Once you have read the entries below, give them all again without any difference.

* _EXTRACTED ENTRIES_

════

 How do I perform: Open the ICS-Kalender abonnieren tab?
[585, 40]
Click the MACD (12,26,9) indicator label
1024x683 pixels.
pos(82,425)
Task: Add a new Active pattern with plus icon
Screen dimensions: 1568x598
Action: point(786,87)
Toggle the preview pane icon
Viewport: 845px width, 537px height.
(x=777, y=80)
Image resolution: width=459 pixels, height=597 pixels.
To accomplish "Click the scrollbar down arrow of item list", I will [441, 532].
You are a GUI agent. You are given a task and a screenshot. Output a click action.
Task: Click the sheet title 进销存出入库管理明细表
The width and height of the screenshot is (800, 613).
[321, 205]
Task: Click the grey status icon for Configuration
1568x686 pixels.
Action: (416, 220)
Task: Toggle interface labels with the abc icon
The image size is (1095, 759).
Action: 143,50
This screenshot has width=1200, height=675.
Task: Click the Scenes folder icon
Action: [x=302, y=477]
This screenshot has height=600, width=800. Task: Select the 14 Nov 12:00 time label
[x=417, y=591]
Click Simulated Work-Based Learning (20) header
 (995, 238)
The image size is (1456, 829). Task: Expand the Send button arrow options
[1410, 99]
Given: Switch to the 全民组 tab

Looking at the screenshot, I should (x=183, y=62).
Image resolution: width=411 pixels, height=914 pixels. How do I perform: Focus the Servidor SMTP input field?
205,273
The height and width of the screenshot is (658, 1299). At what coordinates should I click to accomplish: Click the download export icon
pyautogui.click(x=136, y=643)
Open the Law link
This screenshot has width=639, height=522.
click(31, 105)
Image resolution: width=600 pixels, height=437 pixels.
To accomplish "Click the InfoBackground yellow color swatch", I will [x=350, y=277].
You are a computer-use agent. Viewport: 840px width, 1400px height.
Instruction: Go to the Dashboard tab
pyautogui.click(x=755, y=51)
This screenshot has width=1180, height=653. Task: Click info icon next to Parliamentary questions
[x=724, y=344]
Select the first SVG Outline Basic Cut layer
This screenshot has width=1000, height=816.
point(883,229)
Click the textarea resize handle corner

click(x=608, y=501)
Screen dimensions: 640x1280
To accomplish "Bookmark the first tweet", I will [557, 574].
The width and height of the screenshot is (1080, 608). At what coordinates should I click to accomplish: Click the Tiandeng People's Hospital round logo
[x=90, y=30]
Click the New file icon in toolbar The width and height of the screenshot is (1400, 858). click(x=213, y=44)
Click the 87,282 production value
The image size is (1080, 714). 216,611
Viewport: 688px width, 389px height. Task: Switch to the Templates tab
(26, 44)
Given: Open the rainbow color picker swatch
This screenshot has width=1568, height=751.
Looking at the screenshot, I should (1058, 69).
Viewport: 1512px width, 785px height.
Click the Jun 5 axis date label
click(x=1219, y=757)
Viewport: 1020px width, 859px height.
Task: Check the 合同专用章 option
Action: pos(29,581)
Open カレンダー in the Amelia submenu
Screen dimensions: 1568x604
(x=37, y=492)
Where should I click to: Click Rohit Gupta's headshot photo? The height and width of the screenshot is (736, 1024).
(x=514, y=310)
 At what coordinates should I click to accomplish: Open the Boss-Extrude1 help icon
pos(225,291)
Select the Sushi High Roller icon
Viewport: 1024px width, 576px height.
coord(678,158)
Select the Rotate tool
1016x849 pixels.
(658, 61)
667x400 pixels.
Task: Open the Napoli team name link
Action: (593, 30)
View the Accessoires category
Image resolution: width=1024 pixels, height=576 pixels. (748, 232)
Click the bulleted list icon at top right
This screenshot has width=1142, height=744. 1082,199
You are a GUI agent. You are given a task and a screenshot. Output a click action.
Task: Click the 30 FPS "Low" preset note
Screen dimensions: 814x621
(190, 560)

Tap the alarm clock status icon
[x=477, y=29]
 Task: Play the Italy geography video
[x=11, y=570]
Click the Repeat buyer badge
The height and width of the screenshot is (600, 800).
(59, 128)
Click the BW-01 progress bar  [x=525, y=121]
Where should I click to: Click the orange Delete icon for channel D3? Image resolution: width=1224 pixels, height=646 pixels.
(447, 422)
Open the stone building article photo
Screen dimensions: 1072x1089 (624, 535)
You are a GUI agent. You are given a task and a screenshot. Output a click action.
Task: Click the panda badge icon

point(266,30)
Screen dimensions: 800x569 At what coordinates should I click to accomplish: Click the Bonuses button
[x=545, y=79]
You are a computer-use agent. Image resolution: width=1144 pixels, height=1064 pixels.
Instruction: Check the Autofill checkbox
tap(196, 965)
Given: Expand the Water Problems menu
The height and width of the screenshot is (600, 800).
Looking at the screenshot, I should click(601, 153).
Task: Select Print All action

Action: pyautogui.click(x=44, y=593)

════

* _REPLY TO THE TASK_
 How do I perform: Open the ICS-Kalender abonnieren tab?
[585, 40]
Click the MACD (12,26,9) indicator label
1024x683 pixels.
pos(82,425)
Task: Add a new Active pattern with plus icon
Screen dimensions: 1568x598
Action: point(786,87)
Toggle the preview pane icon
Viewport: 845px width, 537px height.
(x=777, y=80)
Image resolution: width=459 pixels, height=597 pixels.
To accomplish "Click the scrollbar down arrow of item list", I will [441, 532].
You are a GUI agent. You are given a task and a screenshot. Output a click action.
Task: Click the sheet title 进销存出入库管理明细表
The width and height of the screenshot is (800, 613).
[321, 205]
Task: Click the grey status icon for Configuration
1568x686 pixels.
Action: (416, 220)
Task: Toggle interface labels with the abc icon
The image size is (1095, 759).
Action: 143,50
This screenshot has width=1200, height=675.
Task: Click the Scenes folder icon
Action: [x=302, y=477]
This screenshot has height=600, width=800. Task: Select the 14 Nov 12:00 time label
[x=417, y=591]
Click Simulated Work-Based Learning (20) header
 (995, 238)
The image size is (1456, 829). Task: Expand the Send button arrow options
[1410, 99]
Given: Switch to the 全民组 tab

Looking at the screenshot, I should (x=183, y=62).
Image resolution: width=411 pixels, height=914 pixels. How do I perform: Focus the Servidor SMTP input field?
205,273
The height and width of the screenshot is (658, 1299). At what coordinates should I click to accomplish: Click the download export icon
pyautogui.click(x=136, y=643)
Open the Law link
This screenshot has width=639, height=522.
click(31, 105)
Image resolution: width=600 pixels, height=437 pixels.
To accomplish "Click the InfoBackground yellow color swatch", I will [x=350, y=277].
You are a computer-use agent. Viewport: 840px width, 1400px height.
Instruction: Go to the Dashboard tab
pyautogui.click(x=755, y=51)
This screenshot has width=1180, height=653. Task: Click info icon next to Parliamentary questions
[x=724, y=344]
Select the first SVG Outline Basic Cut layer
This screenshot has width=1000, height=816.
point(883,229)
Click the textarea resize handle corner

click(x=608, y=501)
Screen dimensions: 640x1280
To accomplish "Bookmark the first tweet", I will [557, 574].
The width and height of the screenshot is (1080, 608). At what coordinates should I click to accomplish: Click the Tiandeng People's Hospital round logo
[x=90, y=30]
Click the New file icon in toolbar The width and height of the screenshot is (1400, 858). click(x=213, y=44)
Click the 87,282 production value
The image size is (1080, 714). 216,611
Viewport: 688px width, 389px height. Task: Switch to the Templates tab
(26, 44)
Given: Open the rainbow color picker swatch
This screenshot has width=1568, height=751.
Looking at the screenshot, I should (1058, 69).
Viewport: 1512px width, 785px height.
Click the Jun 5 axis date label
click(x=1219, y=757)
Viewport: 1020px width, 859px height.
Task: Check the 合同专用章 option
Action: pos(29,581)
Open カレンダー in the Amelia submenu
Screen dimensions: 1568x604
(x=37, y=492)
Where should I click to: Click Rohit Gupta's headshot photo? The height and width of the screenshot is (736, 1024).
(x=514, y=310)
 At what coordinates should I click to accomplish: Open the Boss-Extrude1 help icon
pos(225,291)
Select the Sushi High Roller icon
Viewport: 1024px width, 576px height.
coord(678,158)
Select the Rotate tool
1016x849 pixels.
(658, 61)
667x400 pixels.
Task: Open the Napoli team name link
Action: (593, 30)
View the Accessoires category
Image resolution: width=1024 pixels, height=576 pixels. (748, 232)
Click the bulleted list icon at top right
This screenshot has width=1142, height=744. 1082,199
You are a GUI agent. You are given a task and a screenshot. Output a click action.
Task: Click the 30 FPS "Low" preset note
Screen dimensions: 814x621
(190, 560)

Tap the alarm clock status icon
[x=477, y=29]
 Task: Play the Italy geography video
[x=11, y=570]
Click the Repeat buyer badge
The height and width of the screenshot is (600, 800).
(59, 128)
Click the BW-01 progress bar  [x=525, y=121]
Where should I click to: Click the orange Delete icon for channel D3? Image resolution: width=1224 pixels, height=646 pixels.
(447, 422)
Open the stone building article photo
Screen dimensions: 1072x1089 (624, 535)
You are a GUI agent. You are given a task and a screenshot. Output a click action.
Task: Click the panda badge icon

point(266,30)
Screen dimensions: 800x569 At what coordinates should I click to accomplish: Click the Bonuses button
[x=545, y=79]
You are a computer-use agent. Image resolution: width=1144 pixels, height=1064 pixels.
Instruction: Check the Autofill checkbox
tap(196, 965)
Given: Expand the Water Problems menu
The height and width of the screenshot is (600, 800).
Looking at the screenshot, I should click(601, 153).
Task: Select Print All action

Action: pyautogui.click(x=44, y=593)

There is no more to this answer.